Dari Ma Kyungrok hingga An Sangcheol, Seo Arin, Russell, Christine, dan Min Juri, Ryu Min berbagi informasi yang sama kepada mereka semua.
Yang perlu Anda ketahui tentang ronde ke-7 hanyalah satu hal.
“Berbagi informasi lebih dari itu tidak diperlukan.”
Anda mungkin bertanya-tanya mengapa dia tidak mengungkapkan misinya, tetapi mau bagaimana lagi.
‘Jika aku mengungkapkan misinya, mereka akan tersingkir dari ronde tersebut.’
Eliminasi berarti kepunahan.
‘Lebih baik menyelamatkan orang sebanyak mungkin. Saya membutuhkan setidaknya lima orang untuk mencapai babak final.’
Tentu saja, hanya mereka yang layak diselamatkan yang boleh diselamatkan.
“Juri.”
“Ya?”
“Mari kita bertahan hingga babak final.”
Itu adalah pernyataan yang tidak terduga, tapi Min Juri dengan malu-malu menjawabnya sambil tersenyum.
“Ya…”
* * *
Tengah malam tanggal 1 Juli 2022.
Putaran ke 7 telah dimulai.
Para pemain yang dipanggil ke padang rumput sedang sibuk.
Jumlah orang yang dipanggil lebih sedikit dari yang diperkirakan.
[Halo semuanya! Apakah kamu baik-baik saja selama sebulan terakhir?]
Priscilla berbicara dengan senyum ceria, tapi para pemain tetap diam.
Dalam permainan di mana orang-orang mati satu demi satu di setiap rondenya, tidak mungkin ada orang yang merasa senang terhadap malaikat.
[Kali ini ada 434 yang selamat, kan? Seperti yang Anda lihat, jumlah manusianya terlalu sedikit, jadi gamenya tidak akan berfungsi, bukan? Itu sebabnya kami akan melanjutkan integrasi kawasan lagi. Sekarang.]
Segera setelah kata-kata malaikat itu berakhir, tanah berguncang.
Drrrrrrrrr-
Proses integrasi sepuluh wilayah masih menarik untuk disaksikan.
Itu seperti proses menyatukan potongan puzzle dengan presisi sempurna.
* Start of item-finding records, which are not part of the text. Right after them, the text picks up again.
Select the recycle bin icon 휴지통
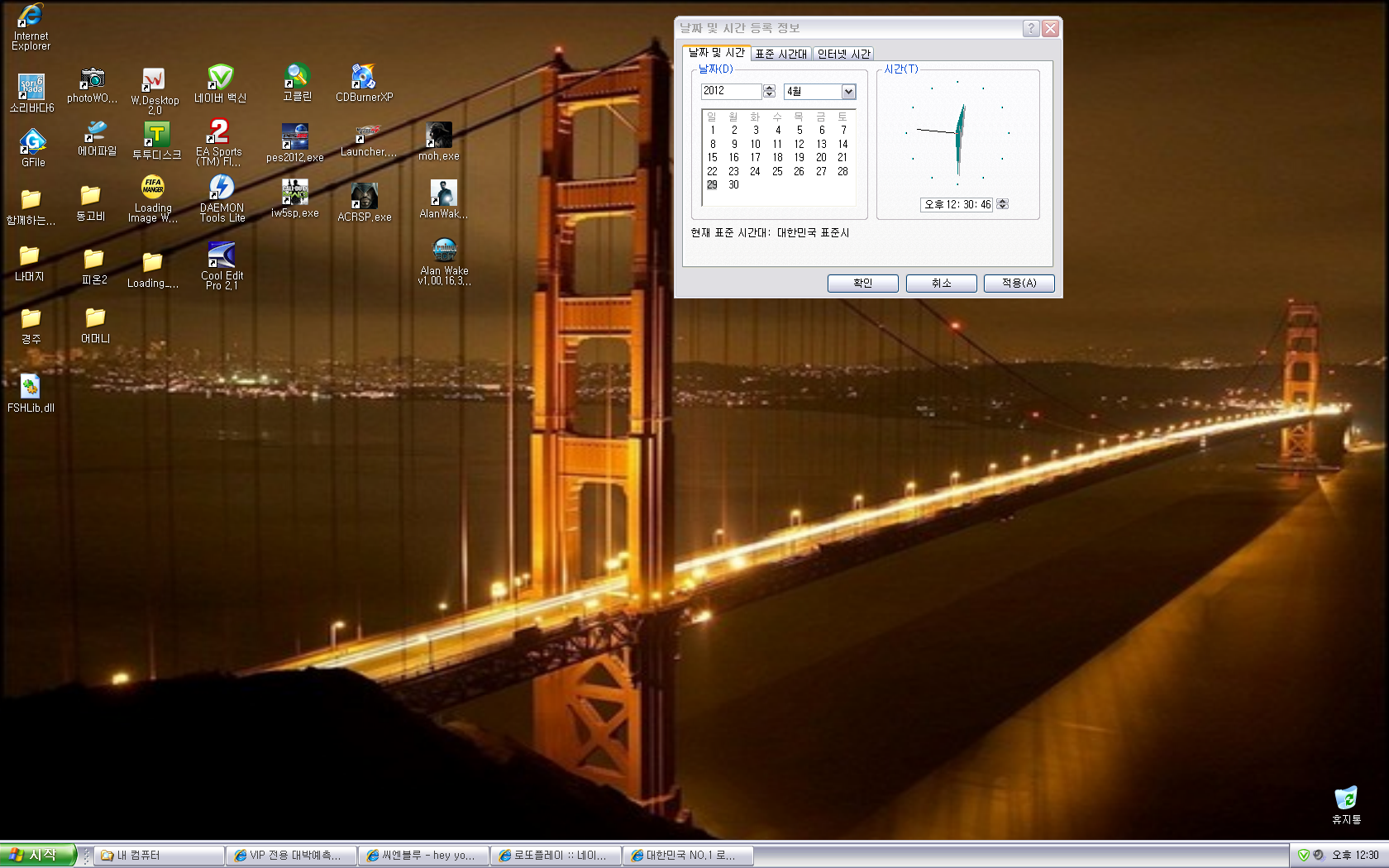Screen dimensions: 1389x868 point(1346,799)
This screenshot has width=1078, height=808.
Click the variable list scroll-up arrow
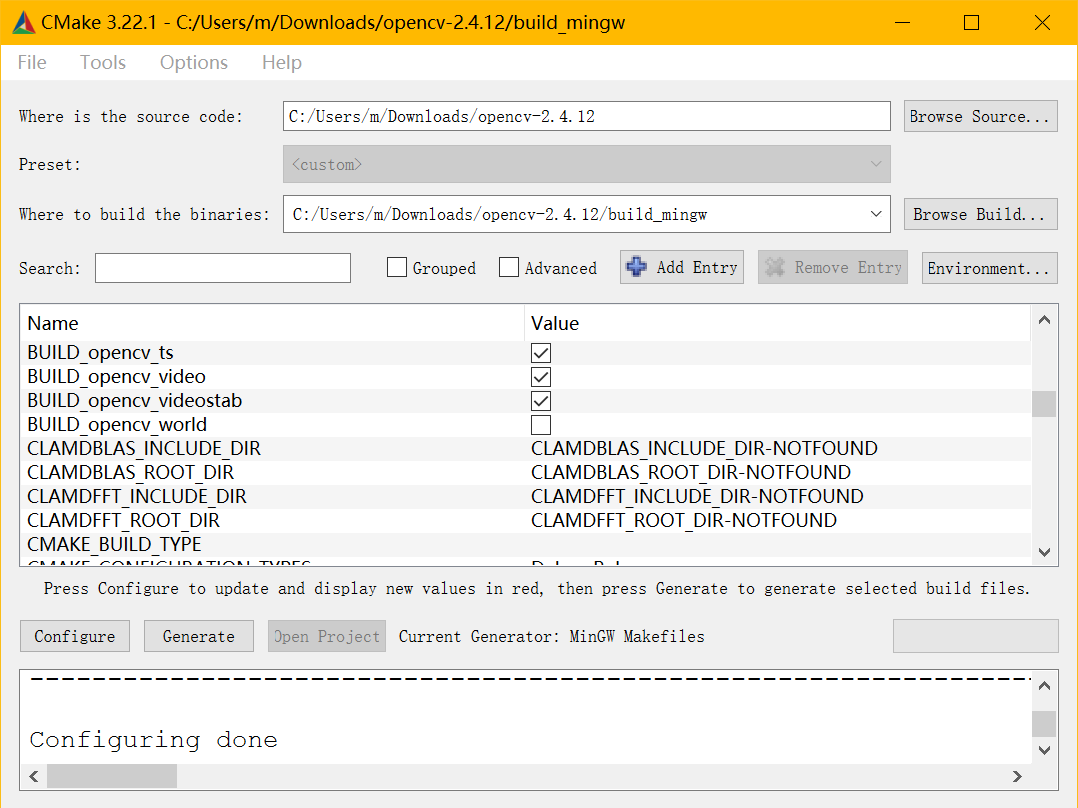pyautogui.click(x=1044, y=321)
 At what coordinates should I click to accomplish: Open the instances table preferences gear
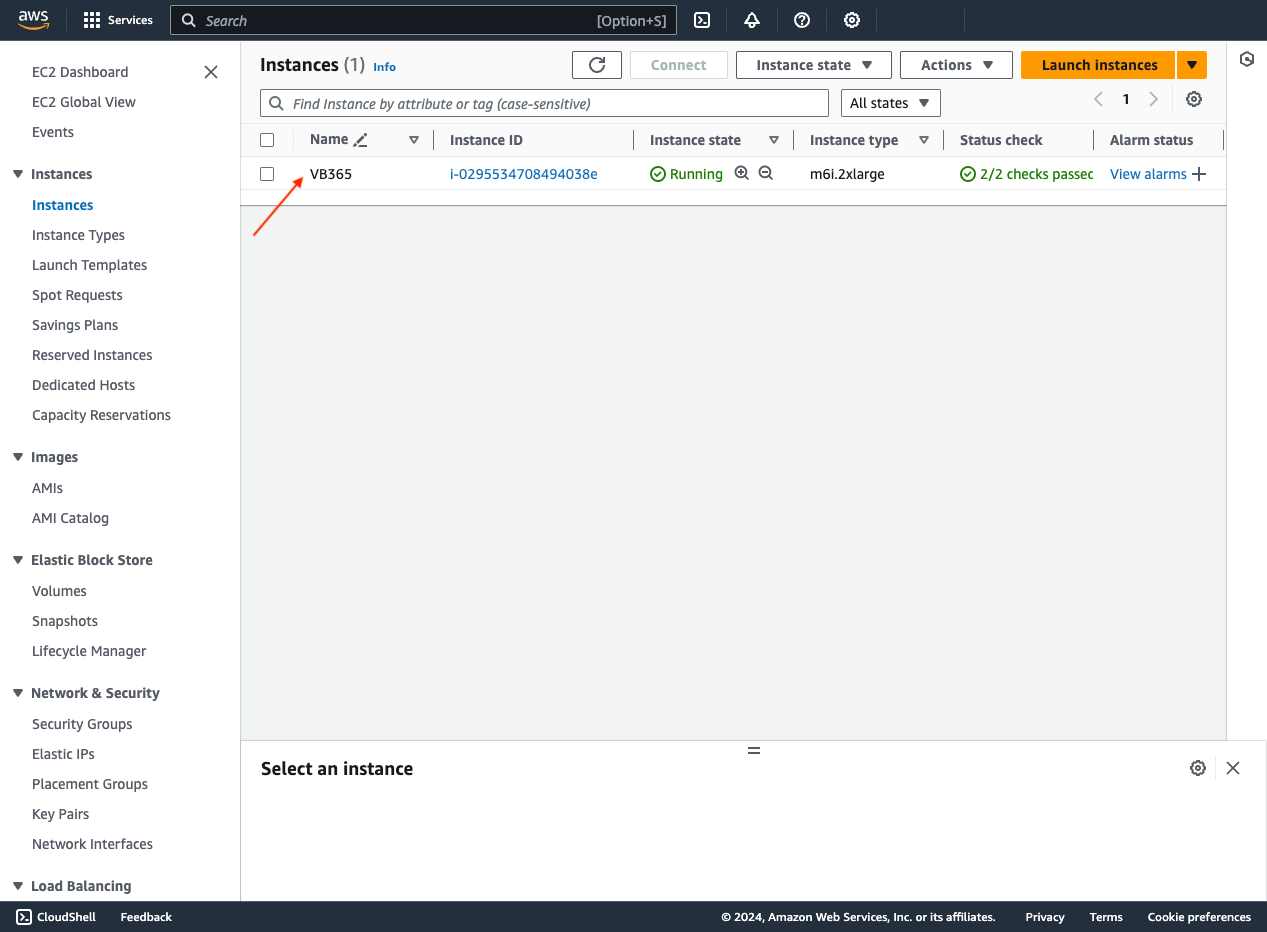pyautogui.click(x=1193, y=99)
Mungkin itu sebabnya para pemain tidak bereaksi dengan terkejut melainkan melihatnya dengan terpesona.
Melihatnya sekali sebelumnya membuatnya lebih mudah untuk beradaptasi.
[Kami telah mengintegrasikan 10 area. Jumlah penduduknya 4.922 jiwa dan nama daerah barunya C2-ESKA003. Seperti yang kalian lihat, kalian semua orang Korea, jadi tidak perlu waspada.]
Para pemain mengangguk setuju dengan penjelasan ramah tersebut, meski singkat.
[Sekarang, sebelum kita memulai babaknya, kita harus memilih perwakilan area, kan?]
Sekali lagi, perwakilan daerah, yang menyadari bahwa mereka harus saling membunuh, mengerutkan kening.
Kecuali Ryu Min tentunya.
‘Tentu saja, kali ini ada pertandingan pemilihan perwakilan.’
Setiap kali kawasan diintegrasikan, rasanya seperti acara tahunan.
‘Kali ini, aku harus menjadi perwakilan wilayah itu.’
Sebenarnya Ryu Min ingin sekali menjadi perwakilan daerah, namun kali ini dia tidak boleh melewatkannya.
Imbalannya luar biasa besar.
‘Ini memungkinkanmu untuk menggunakan otoritas perwakilan area di dunia nyata.’